Number Ones: #70

070_NO_Shellshock

  • NEW ORDER Shellshock (Factory)
  • Week Ending 10th May 1986
  • 1 Week At #1

 

Their profile in Britain may not have been at its highest, following the failure of both 1985 singles (The Perfect Kiss and Sub-Culture) to even make the Top 40, but in America things were beginning to fall into place for New Order by 1986.

The club scene in New York, which the band immersed themselves in from the summer of 1983 onwards, had influenced their sound to the extent that Sub-Culture bore a very strong similarity to Let The Music Play by Shannon. UK fans were not quite ready for these dour Mancunians to be making music like this; Blue Monday had proved massively successful but it still had that indie feel to it, with the almost disembodied, funereal vocals. The sound of singer Bernard Sumner yelping about while being drowned in a cacophony of breakbeats and stabs of sampled strings…..the prospect of New Order making….shock, horror….bloody disco records? Well.

New Order were, as ever, ahead of the game. That said, their earliest attempts to really find their own style are flawed, a wide-eyed enthusiasm (possibly drug-enhanced) to capture the rush of this music they had embraced as patrons of the New York establishments not yet materialising as tracks to stand comparison with their previous work.
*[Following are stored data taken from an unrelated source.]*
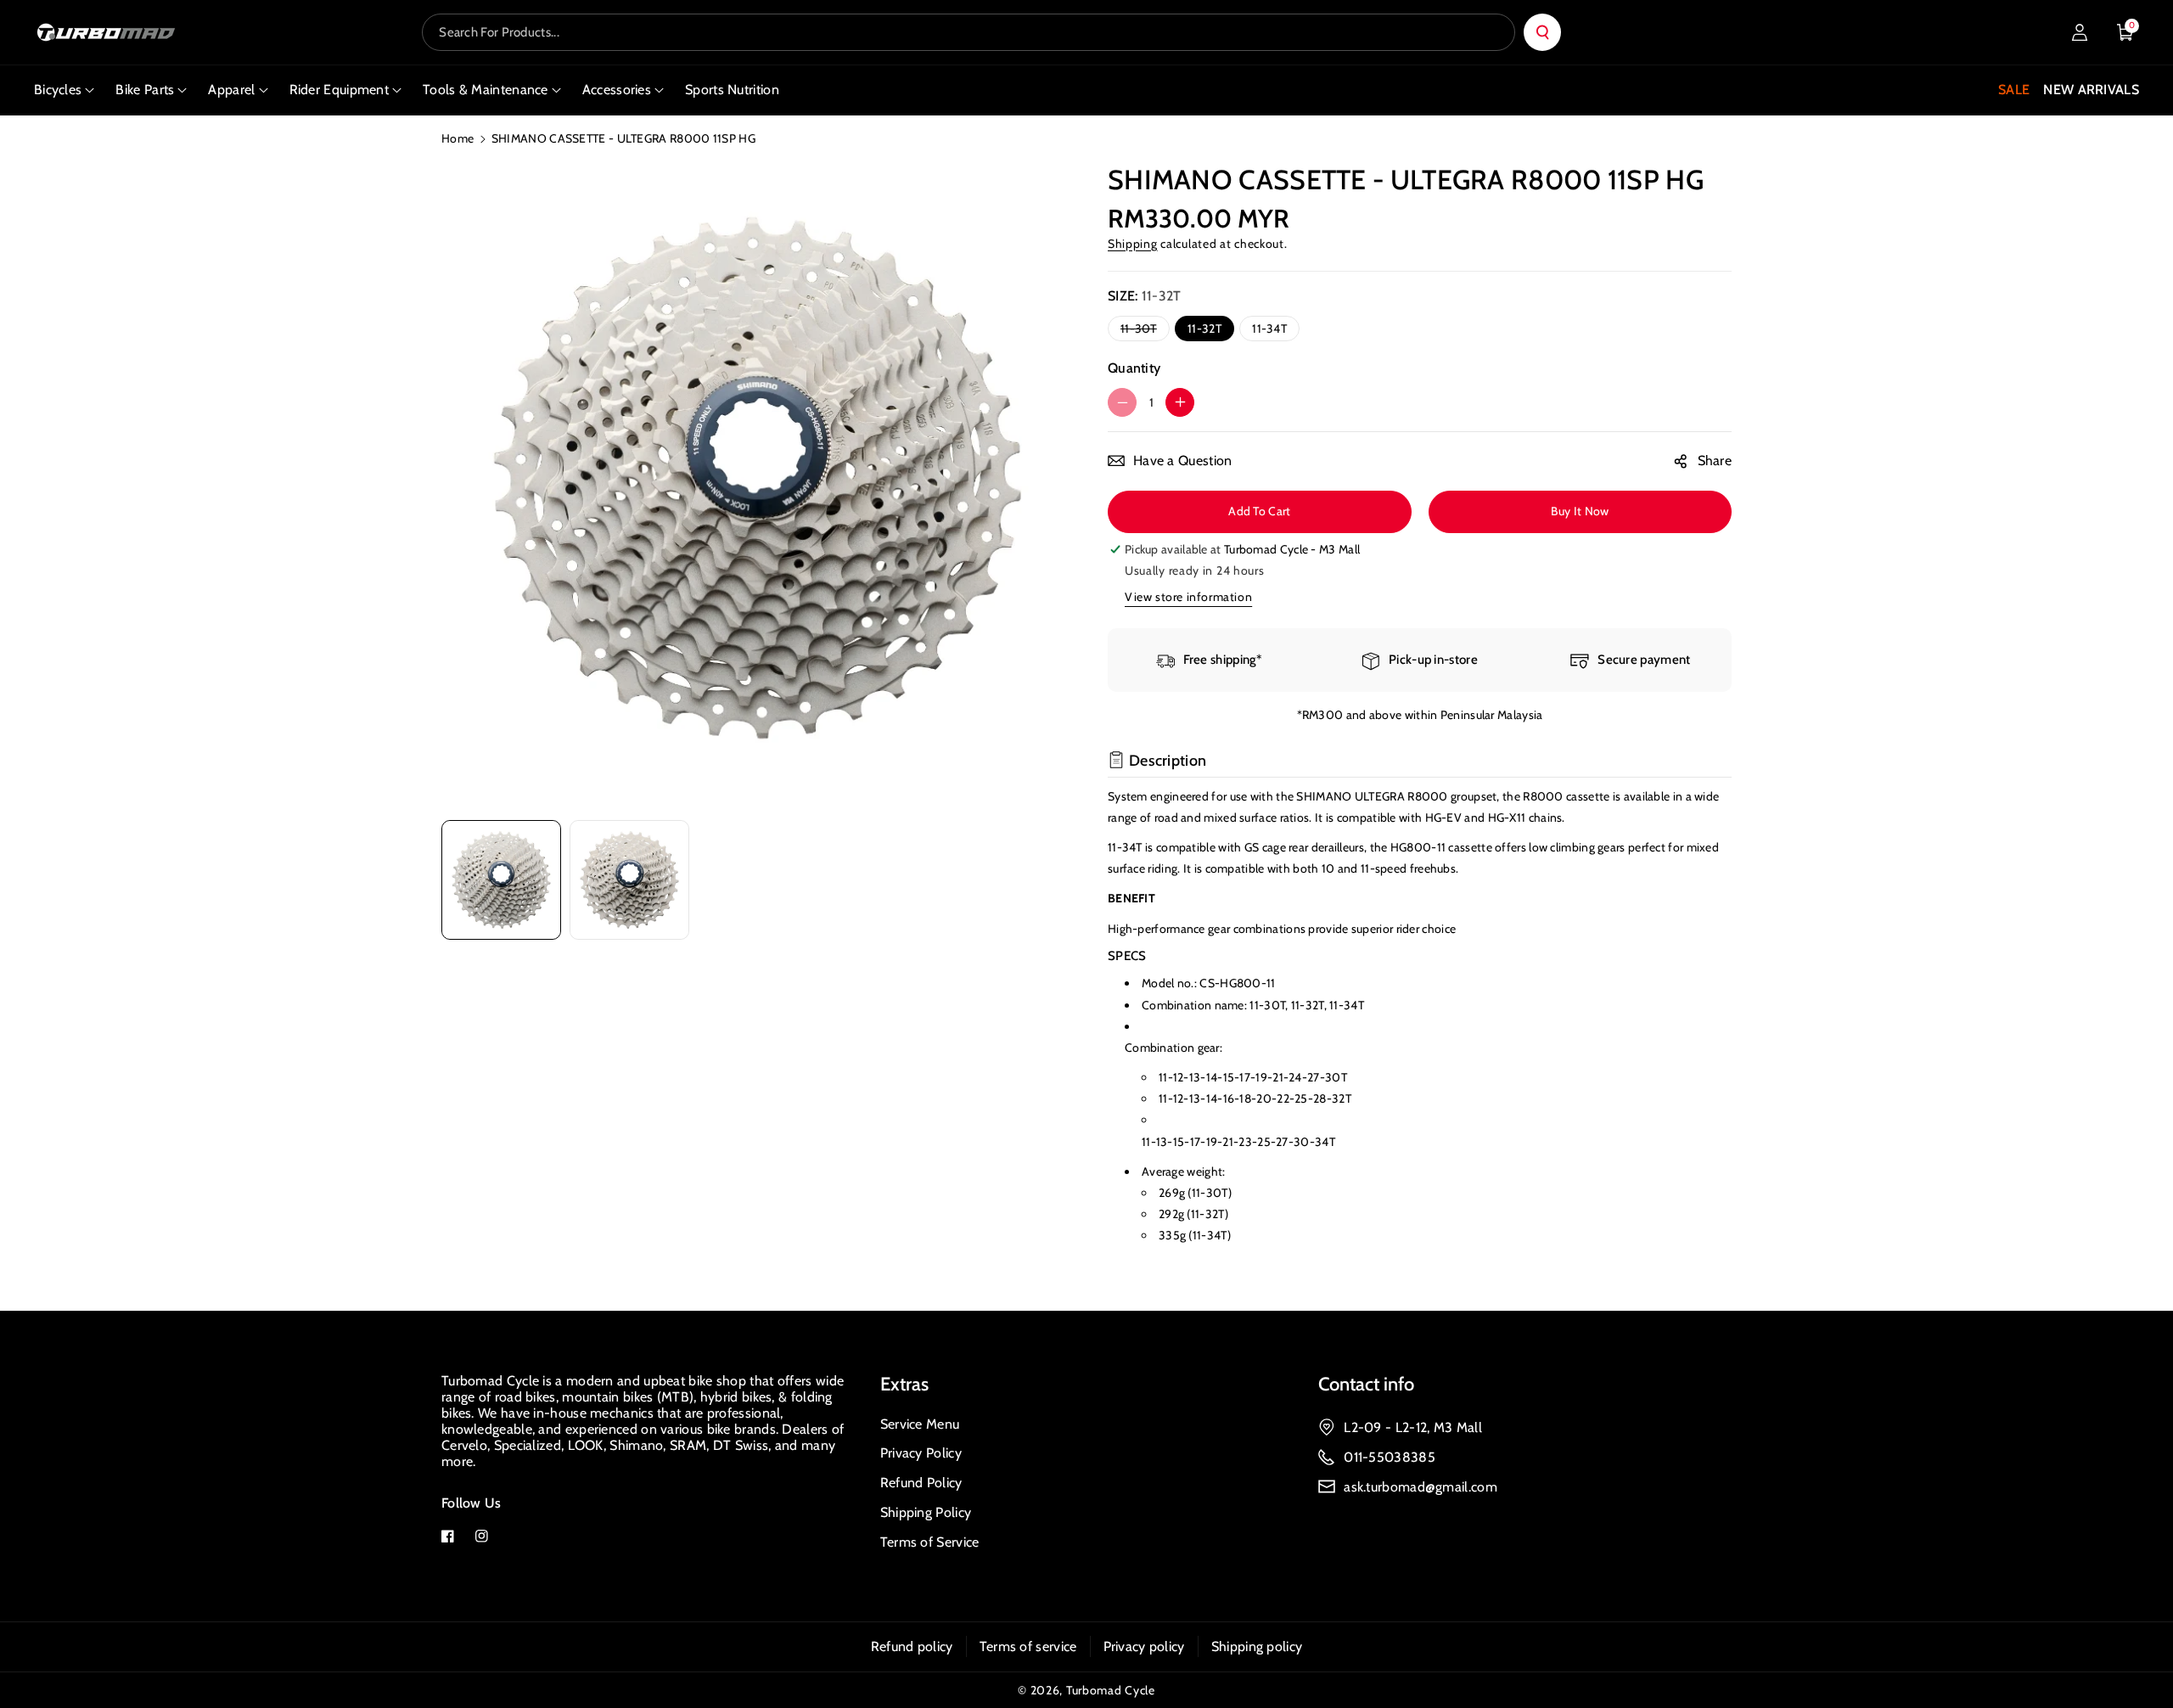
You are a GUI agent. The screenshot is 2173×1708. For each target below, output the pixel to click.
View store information (1188, 596)
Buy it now (1580, 511)
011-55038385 (1389, 1457)
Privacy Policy (921, 1453)
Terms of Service (930, 1542)
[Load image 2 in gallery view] (629, 880)
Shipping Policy (926, 1512)
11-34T (1269, 328)
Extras (904, 1384)
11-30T (1142, 330)
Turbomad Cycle (1110, 1690)
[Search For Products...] (1542, 32)
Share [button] (1715, 460)
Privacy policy (1144, 1646)
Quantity (1134, 368)
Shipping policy (1257, 1646)
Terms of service (1028, 1646)
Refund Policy (921, 1483)
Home (457, 138)
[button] (2125, 32)
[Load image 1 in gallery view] (501, 880)
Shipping (1133, 243)
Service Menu (920, 1424)
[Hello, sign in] (2079, 32)
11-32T (1204, 328)
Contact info (1366, 1384)
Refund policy (912, 1646)
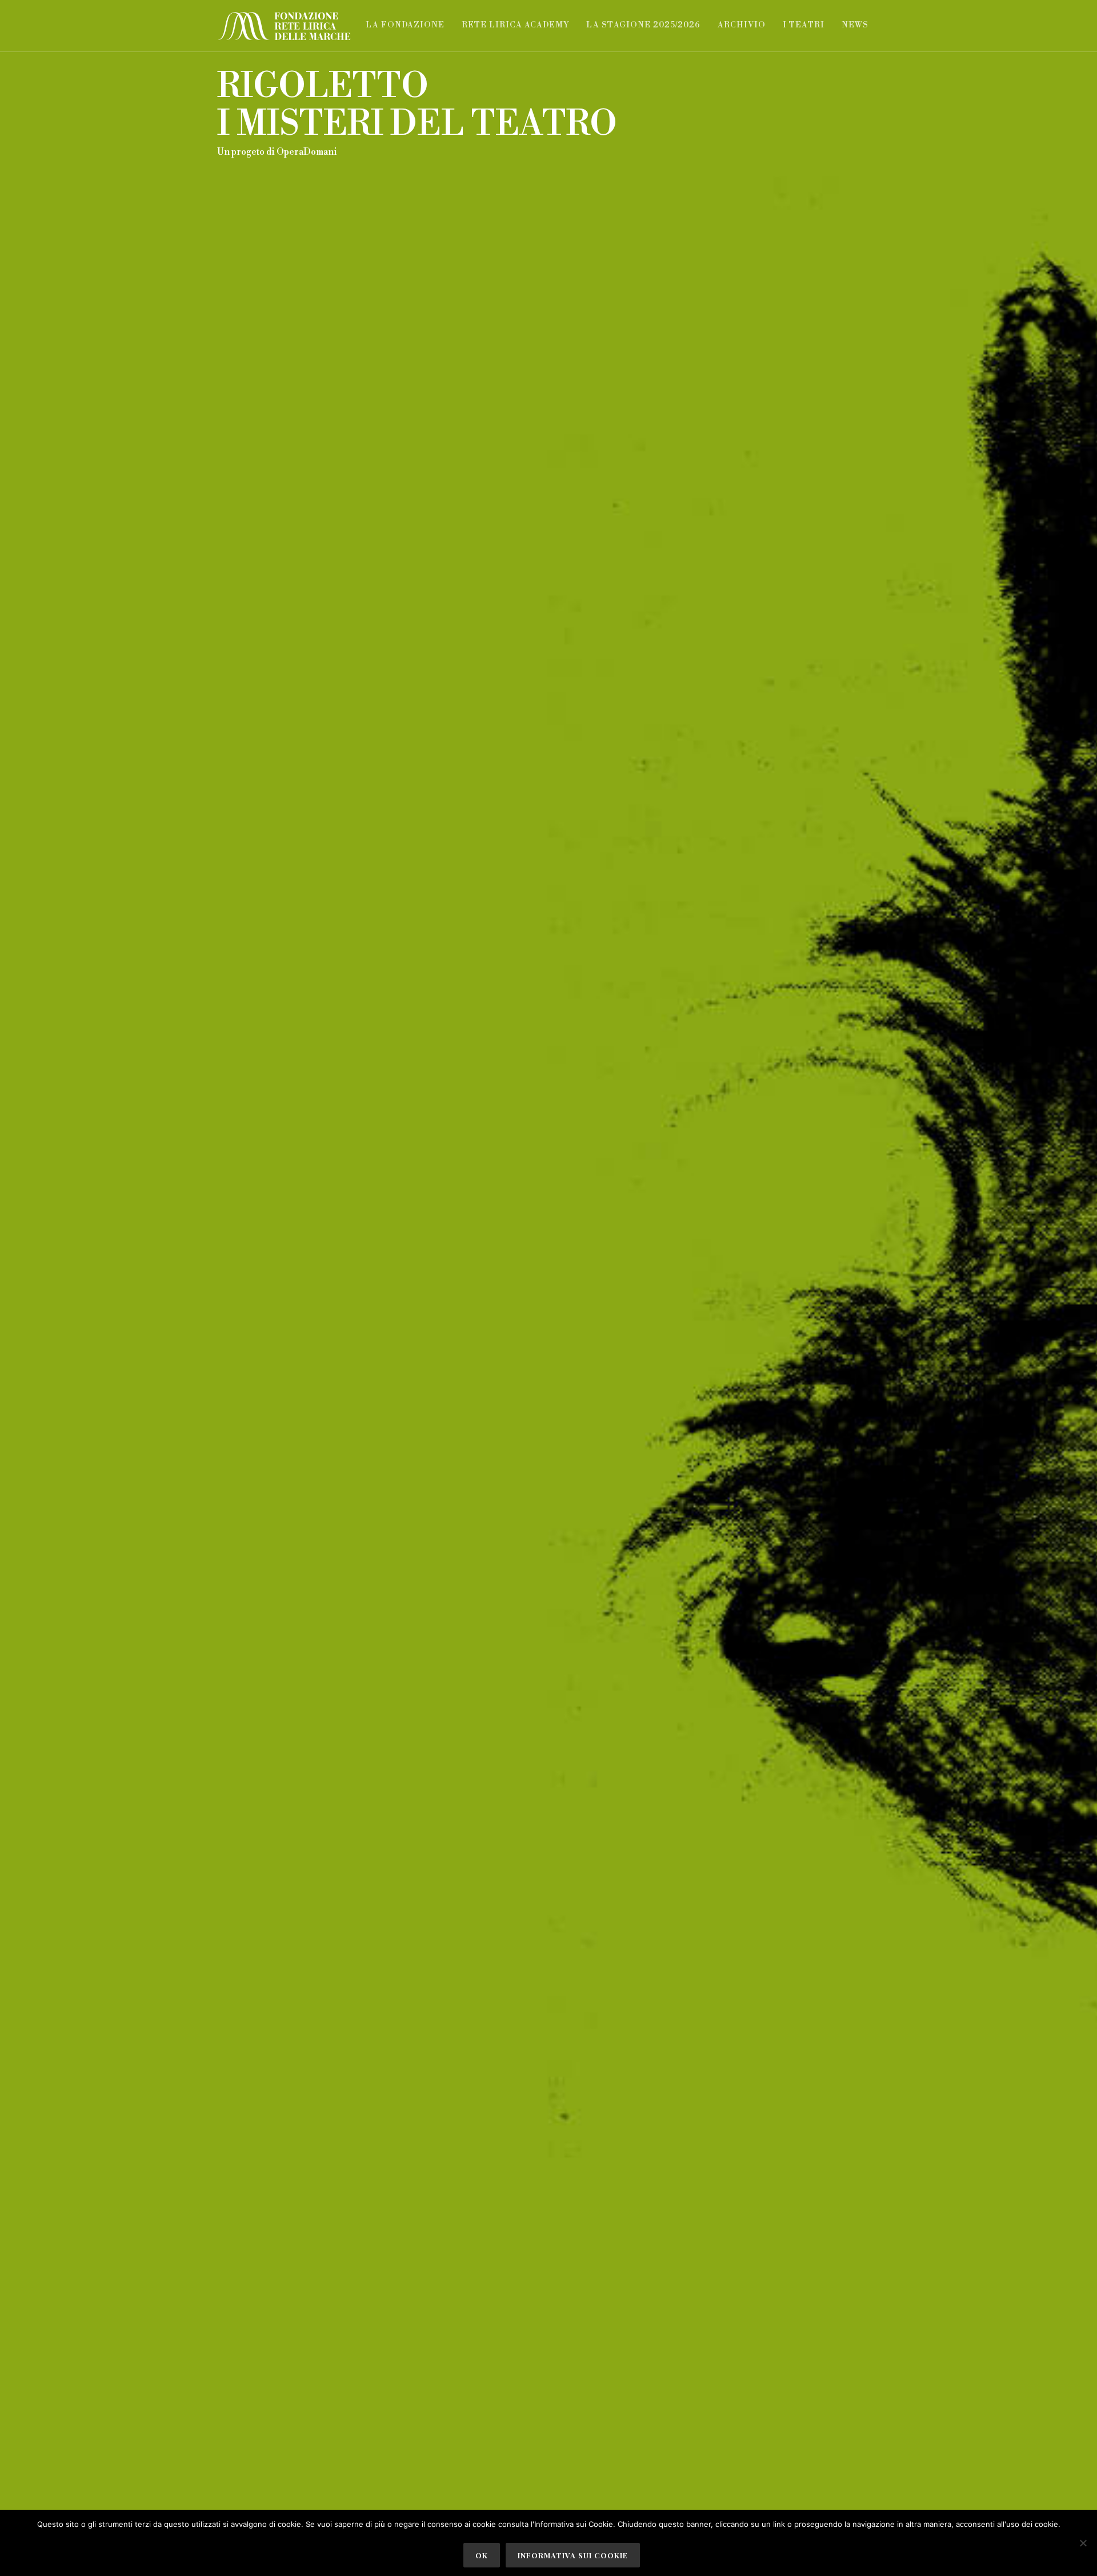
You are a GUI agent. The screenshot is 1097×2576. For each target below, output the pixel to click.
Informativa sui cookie (573, 2555)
Shellshock, then, is a mess. A clattering, jittery, stop-start kind of mess. There are brilliant bits, which you’d expect from New Order, but the stuttering edits and toy-box of sound effects are overplayed. The 7″ mix, unusually, is the superior version; the 12″ mix is just a racket. For once I was glad my penny-pinching streak didn’t allow me to buy the 12″ single, as I would normally do with a New Order release.

In the UK it peaked at #28, not great although better than any of the singles since 1984, but the real story was happening across the Atlantic. New Order were treated as part of a growing “alternative pop” movement from Britain, bands already established over here but only starting to gain traction in the States. The Cure, Psychedelic Furs, O.M.D. and Echo & The Bunnymen were notable members of this “College Rock” brigade, gaining support from local radio in areas with student populations.

Come the start of 1986, none of them had made great strides in cracking the Billboard Hot 100, but a key development was the adoption of these bands’ music in the films of John Hughes, especially Pretty In Pink. The film would not go on general release in the UK until the summer, likewise the actual soundtrack album, but two specially-recorded new tracks were issued as singles in April 1986 to tie in with Pretty In Pink‘s US release. Shellshock was one, If You Leave by O.M.D. the other.

If You Leave would go on to reach #4 on the Billboard chart, but Shellshock‘s presence on the soundtrack – and its use in the film itself – would help the band establish themselves with mainstream America. Along with two of their next three singles…..more of which in due course.